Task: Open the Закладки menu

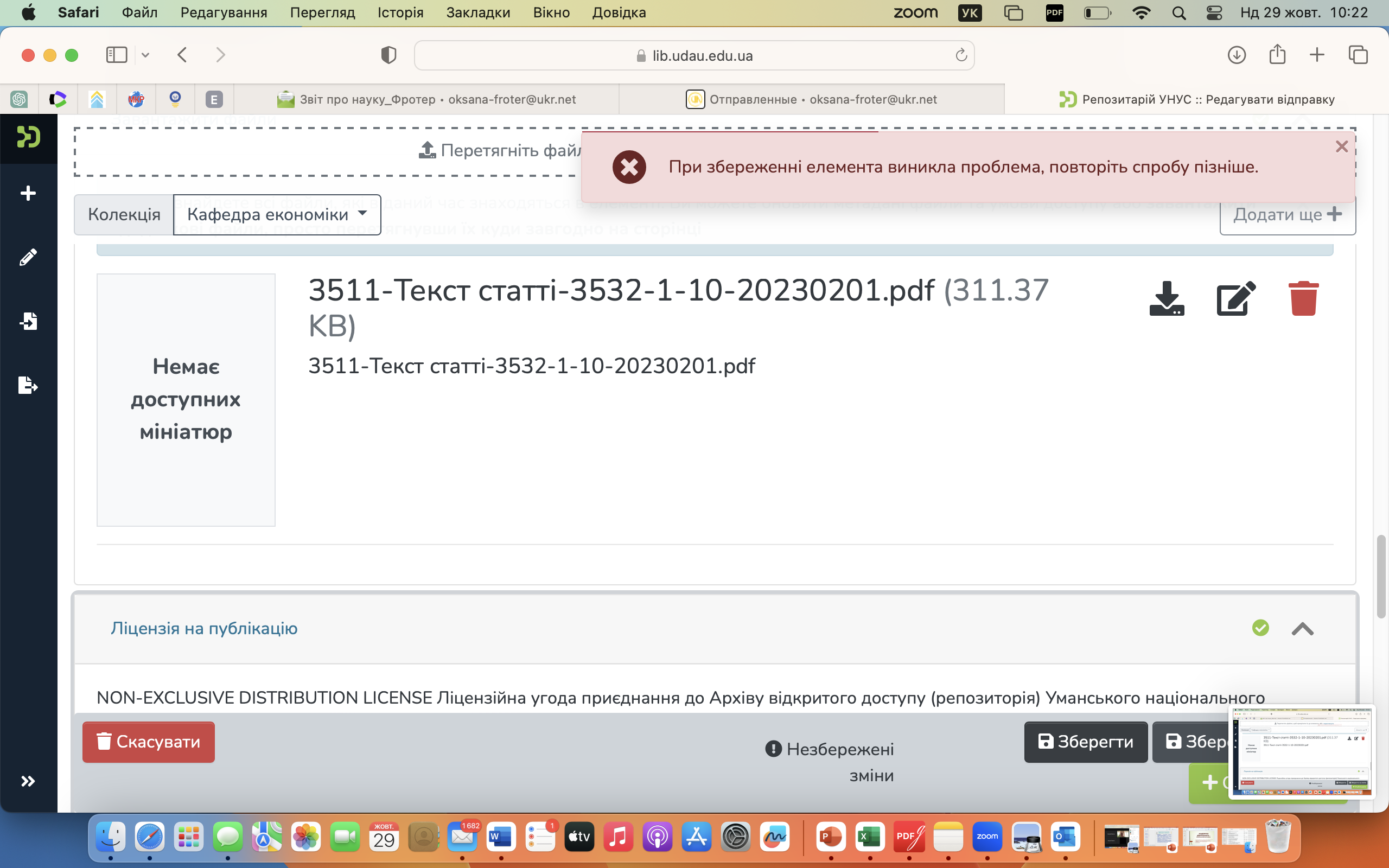Action: pos(477,12)
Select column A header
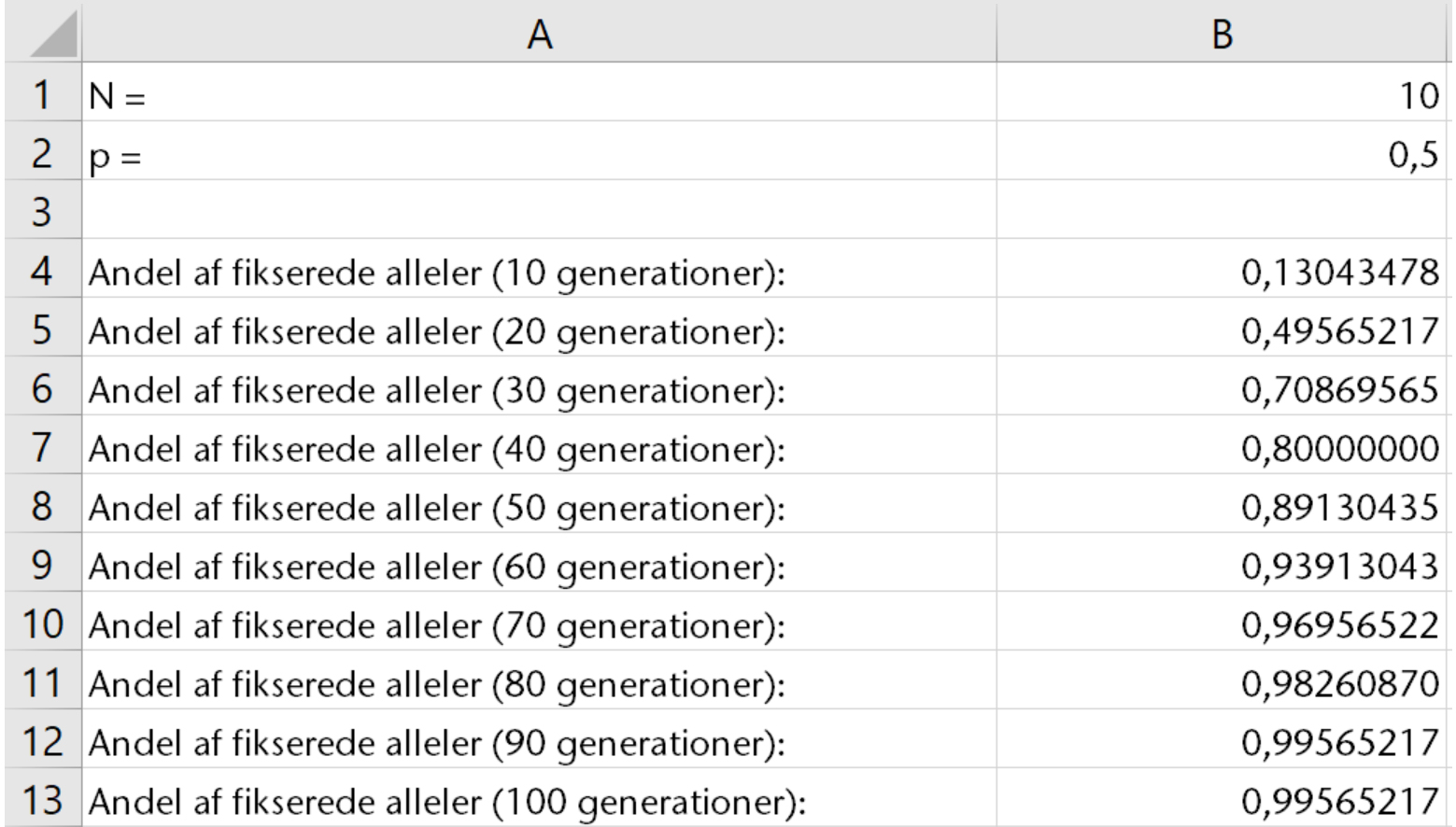 (539, 35)
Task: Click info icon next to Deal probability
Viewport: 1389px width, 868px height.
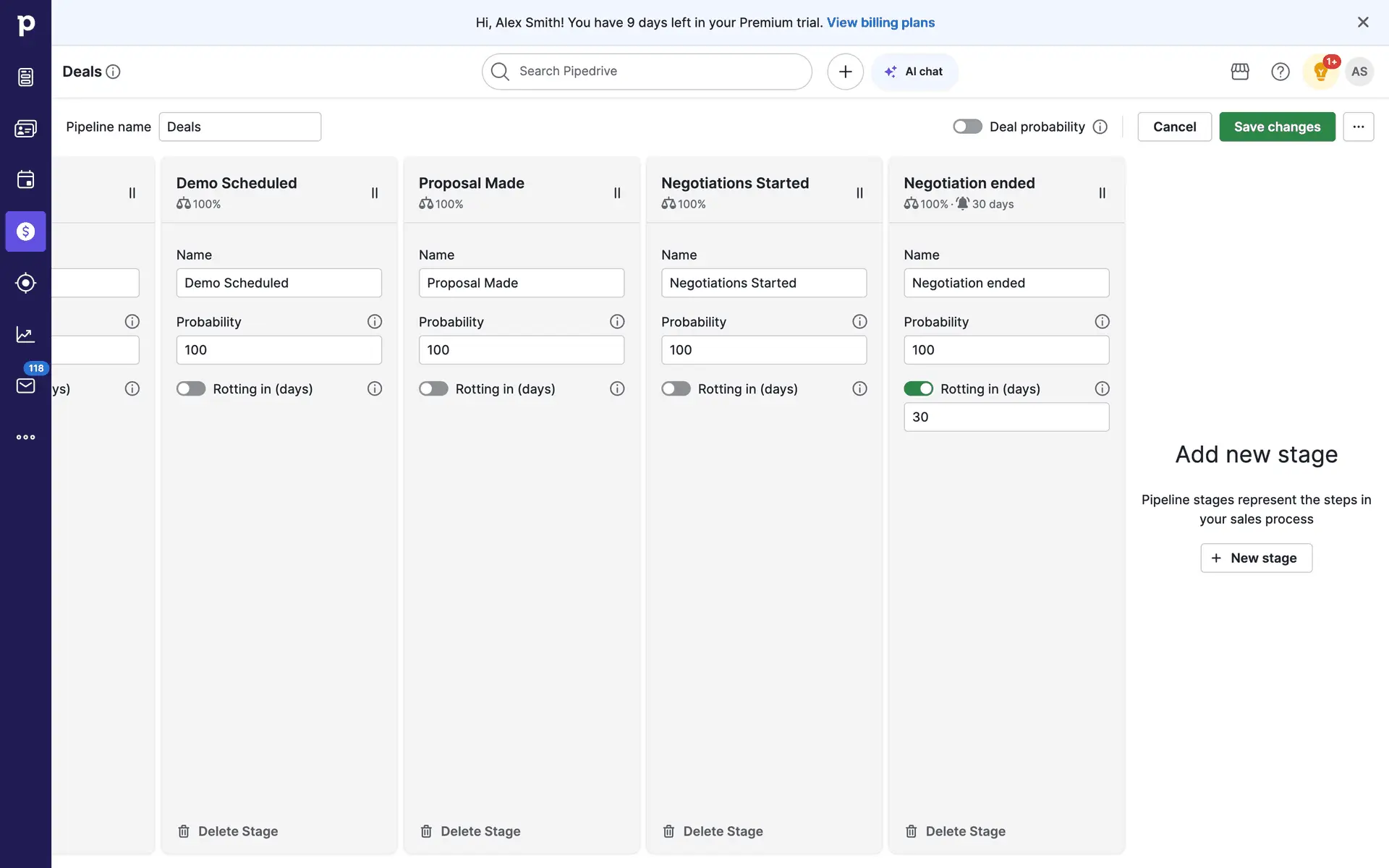Action: pyautogui.click(x=1100, y=127)
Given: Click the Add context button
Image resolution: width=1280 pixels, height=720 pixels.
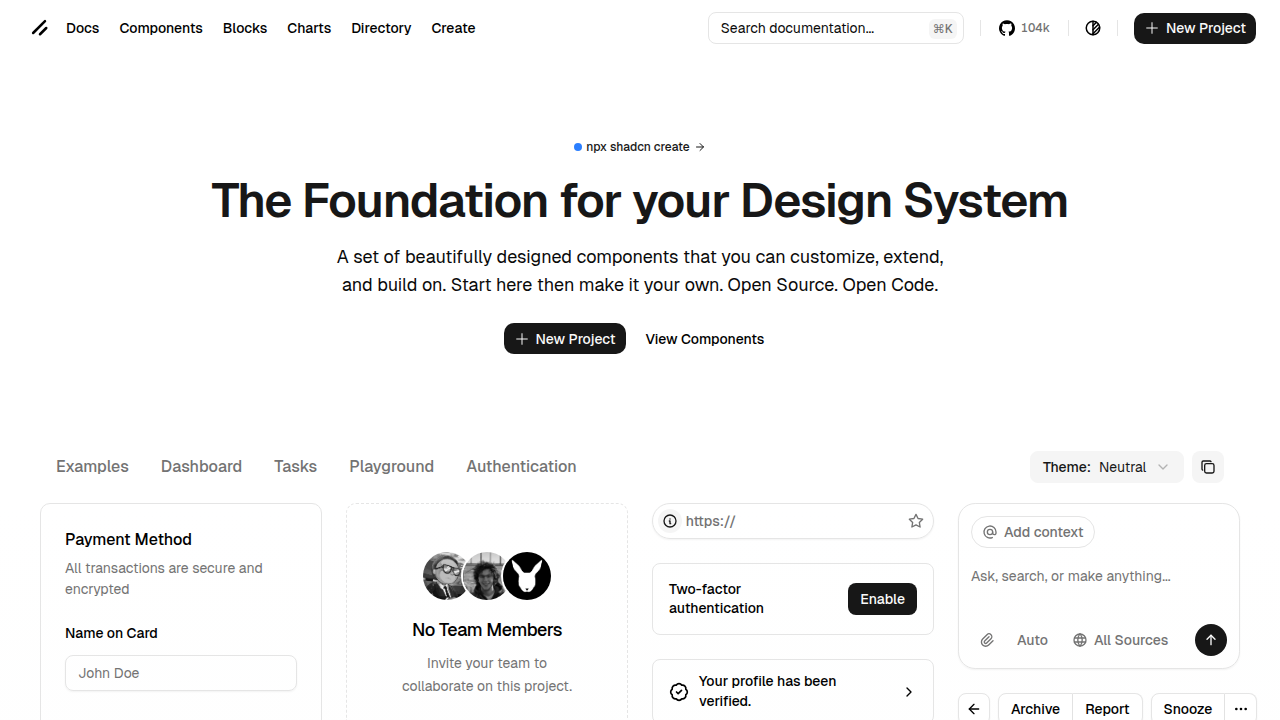Looking at the screenshot, I should [1033, 532].
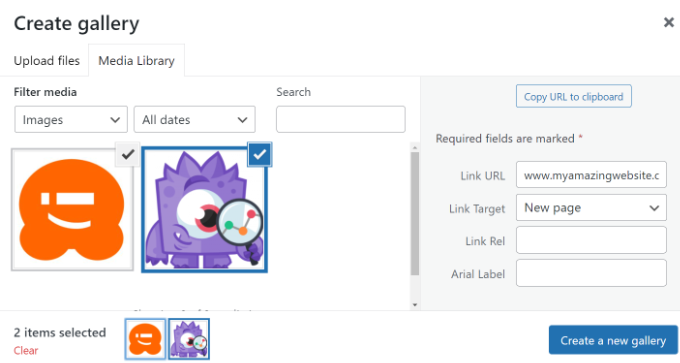Switch to the Media Library tab
The width and height of the screenshot is (680, 363).
137,61
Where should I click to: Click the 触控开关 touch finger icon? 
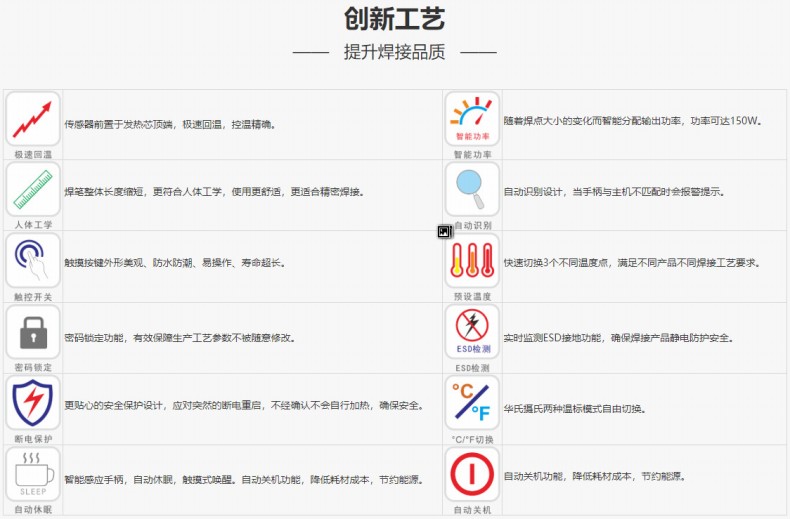pyautogui.click(x=33, y=260)
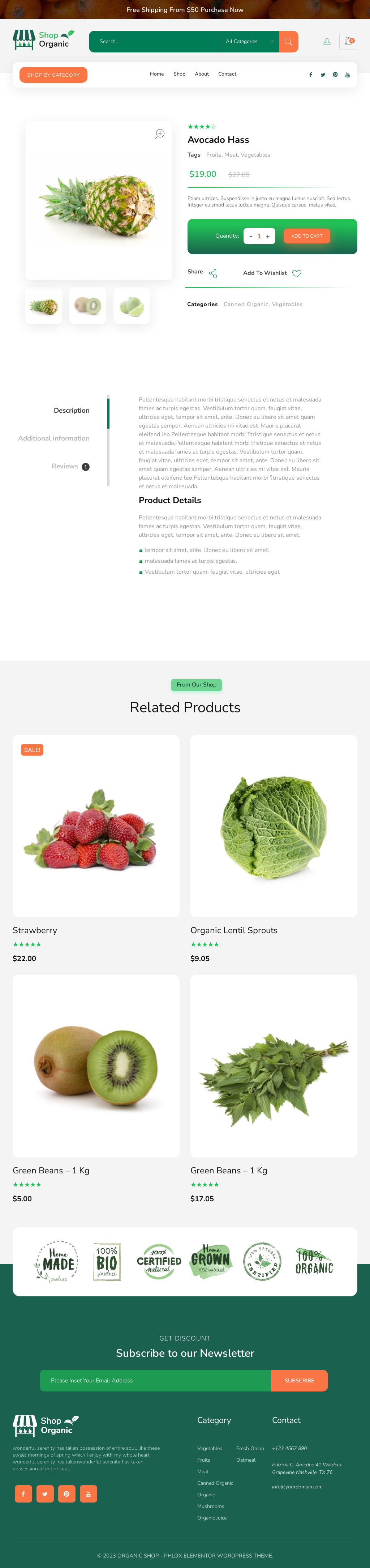
Task: Click the share icon beside Share
Action: click(213, 273)

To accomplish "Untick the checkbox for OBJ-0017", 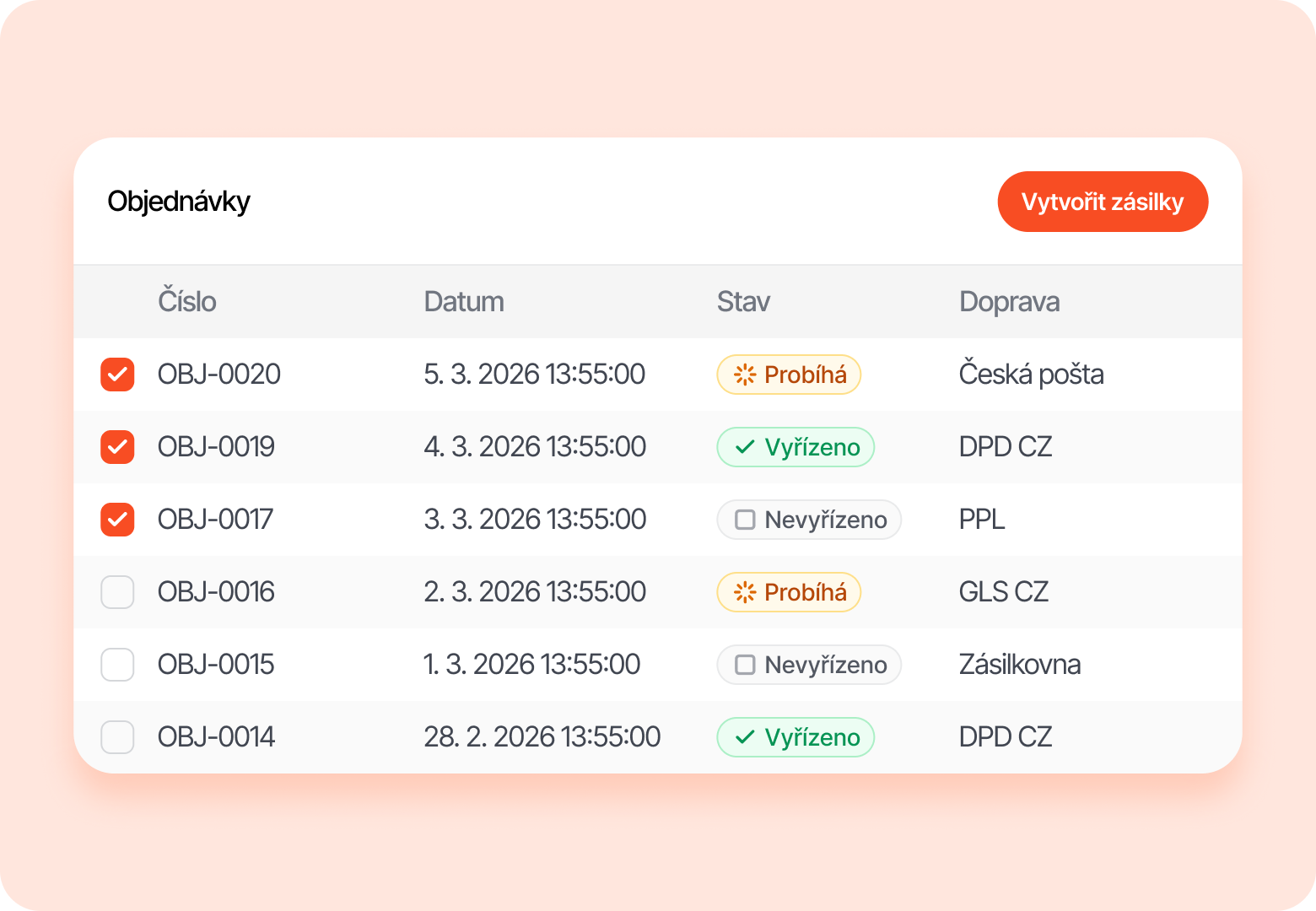I will coord(117,520).
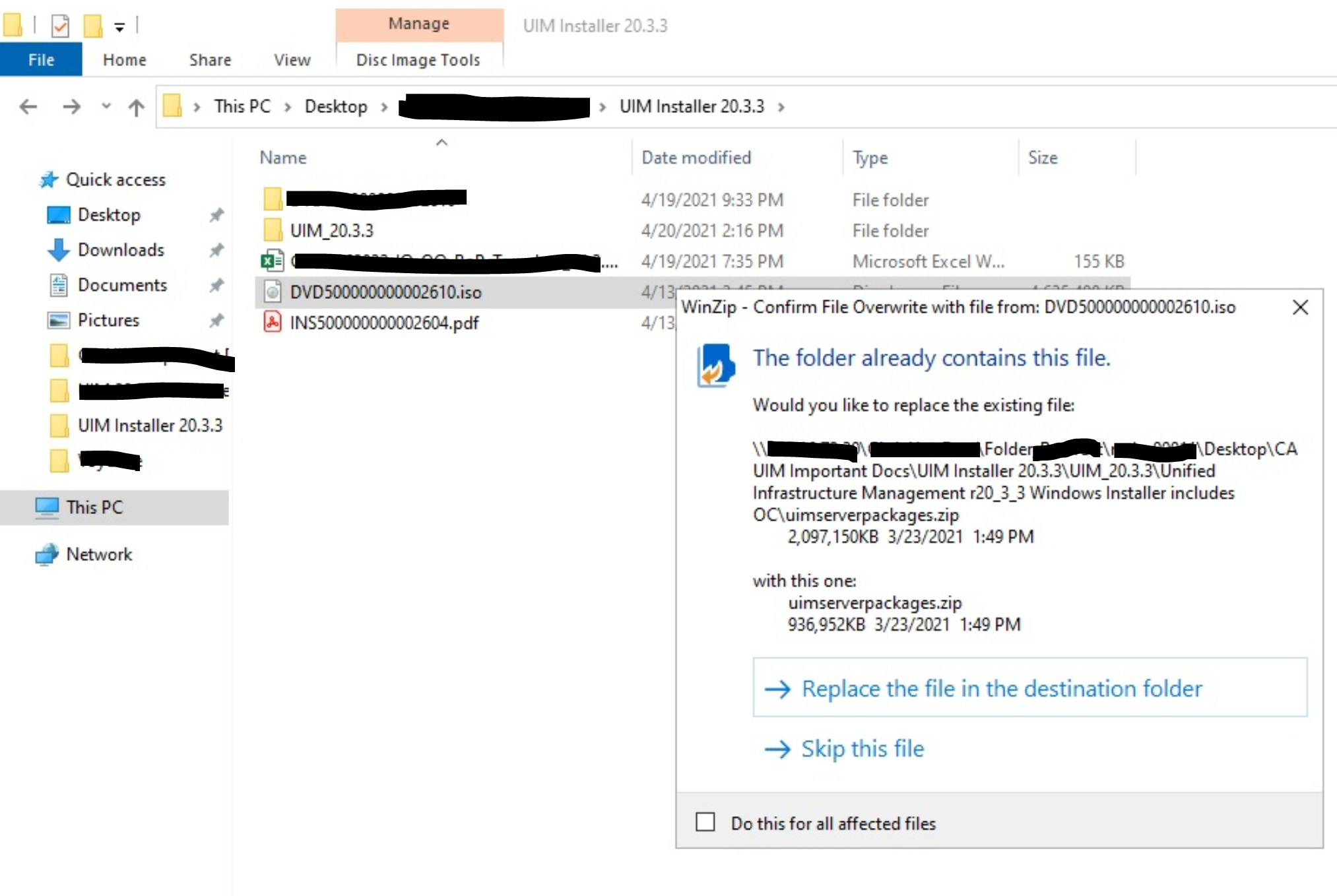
+++
Extract each line of the material above that contains the word "Task".

Task: Open the Закладки menu
Task: Click info icon next to Deal probability
Task: Click the share icon beside Share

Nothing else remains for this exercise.